■ WHAT YOU NEED TO DO
Every line of the records below that has the word "agent" should be copied.

[Items listed in a dataset]
□ □ □ □ □

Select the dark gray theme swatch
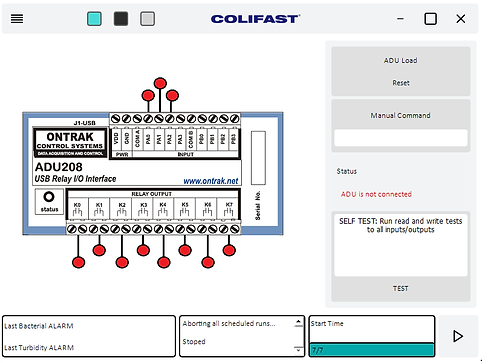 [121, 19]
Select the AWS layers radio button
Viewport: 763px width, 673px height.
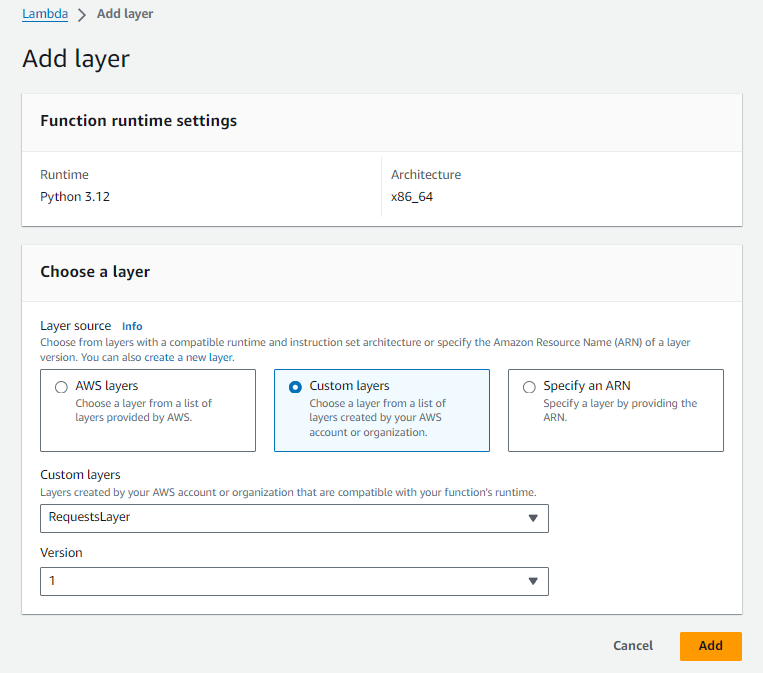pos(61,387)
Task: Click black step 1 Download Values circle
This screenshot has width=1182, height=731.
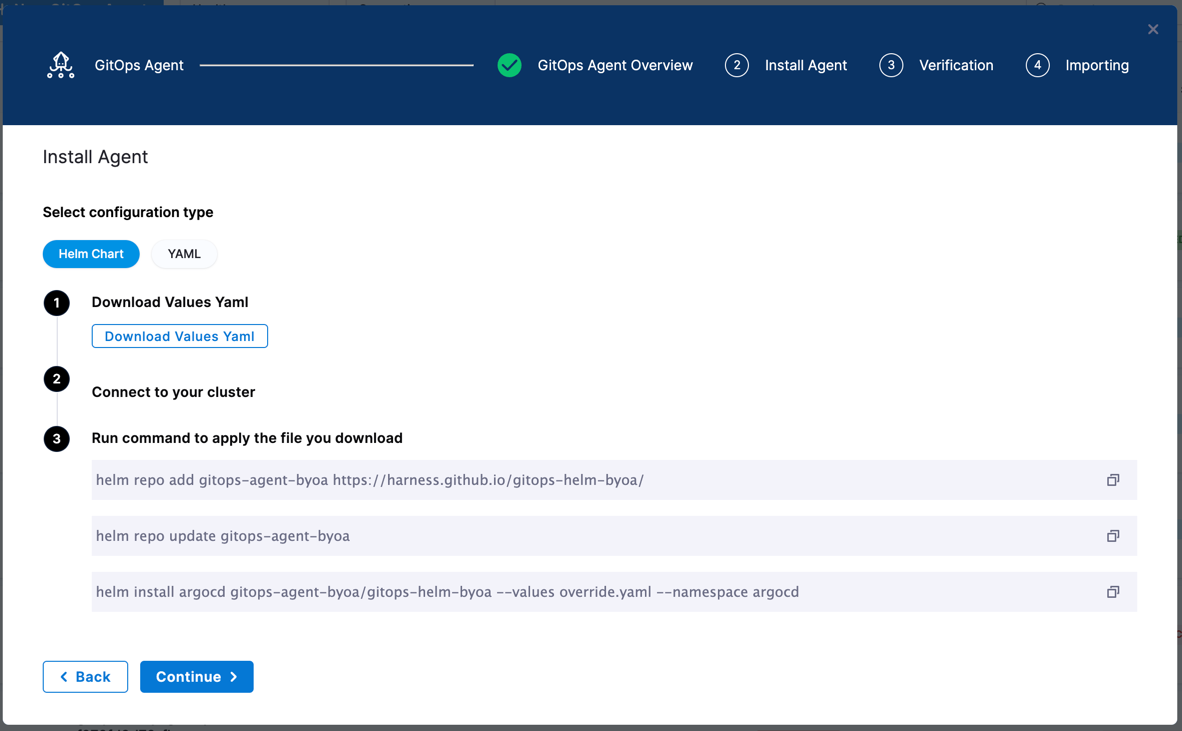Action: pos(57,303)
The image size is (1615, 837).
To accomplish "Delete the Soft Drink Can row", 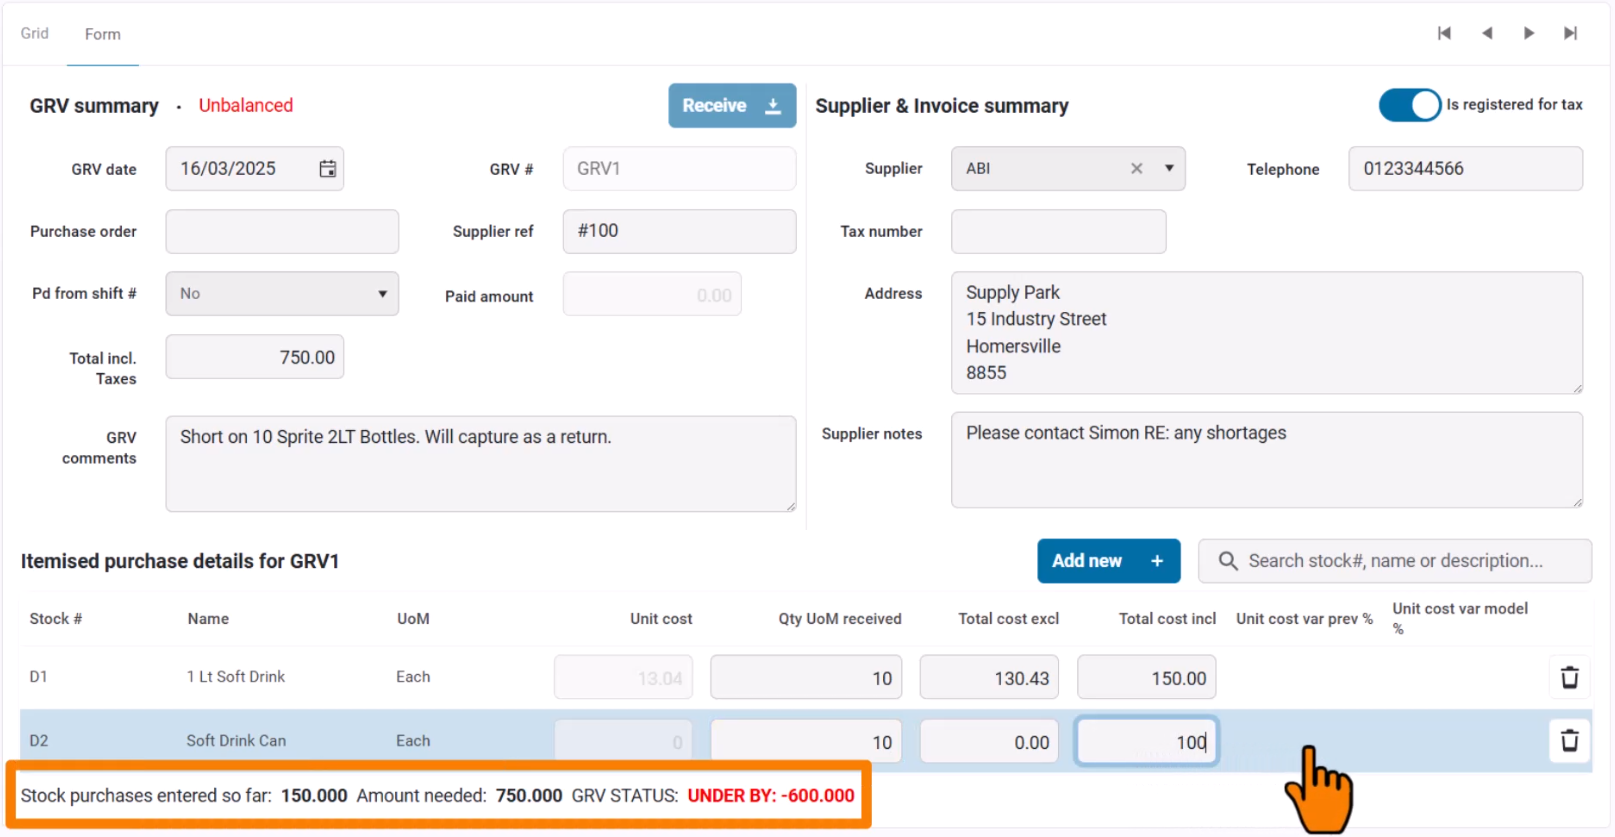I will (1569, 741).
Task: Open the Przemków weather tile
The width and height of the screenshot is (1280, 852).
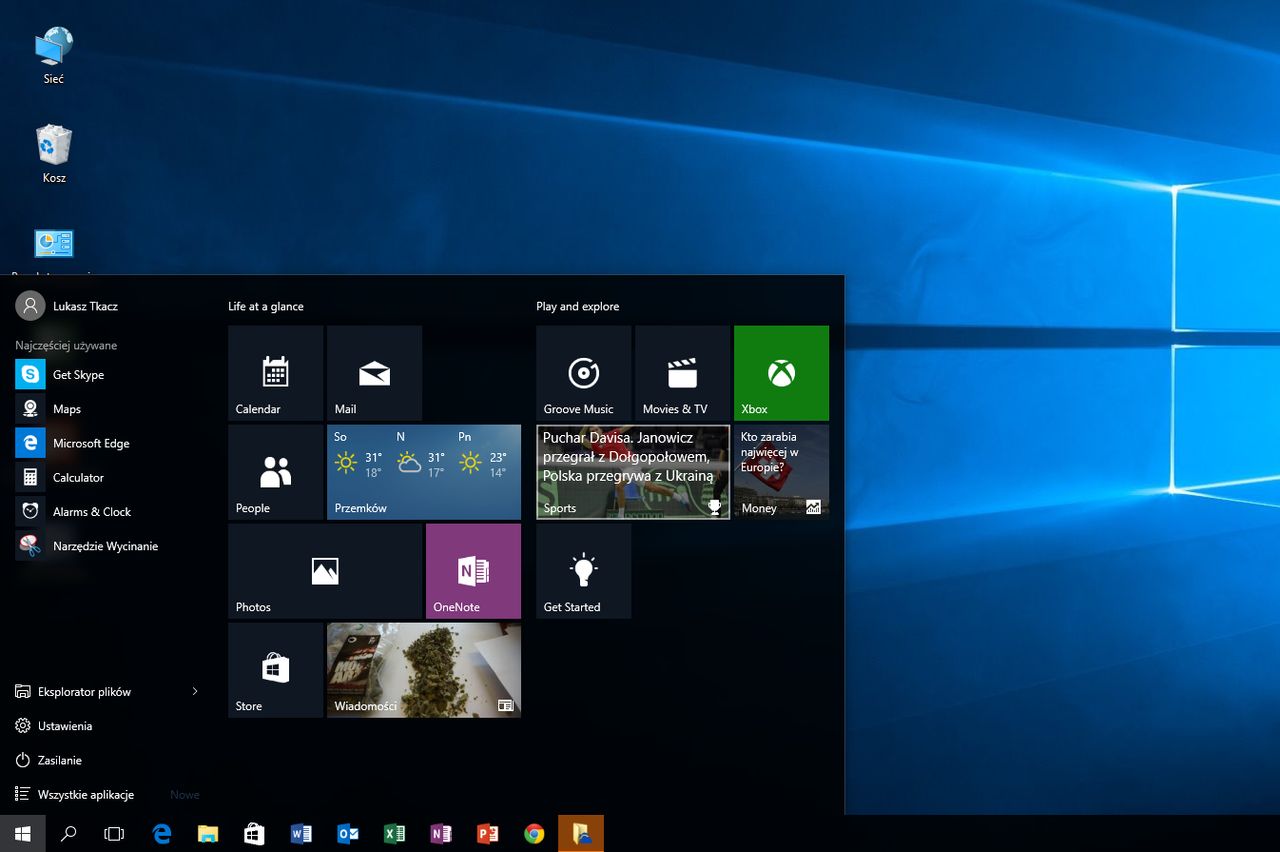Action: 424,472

□ □ □ □ □

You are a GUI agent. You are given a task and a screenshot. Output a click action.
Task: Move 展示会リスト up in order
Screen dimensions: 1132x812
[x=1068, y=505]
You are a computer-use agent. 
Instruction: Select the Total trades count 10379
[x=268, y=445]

□ □ □ □ □

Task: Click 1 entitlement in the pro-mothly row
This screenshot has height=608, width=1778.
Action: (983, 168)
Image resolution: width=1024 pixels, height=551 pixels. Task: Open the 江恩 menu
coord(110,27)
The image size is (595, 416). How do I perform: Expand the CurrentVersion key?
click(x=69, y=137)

□ □ □ □ □

■ ANSWER BELOW
You are a GUI agent. You are given a task and a screenshot. Output a click action.
You are a computer-use agent. 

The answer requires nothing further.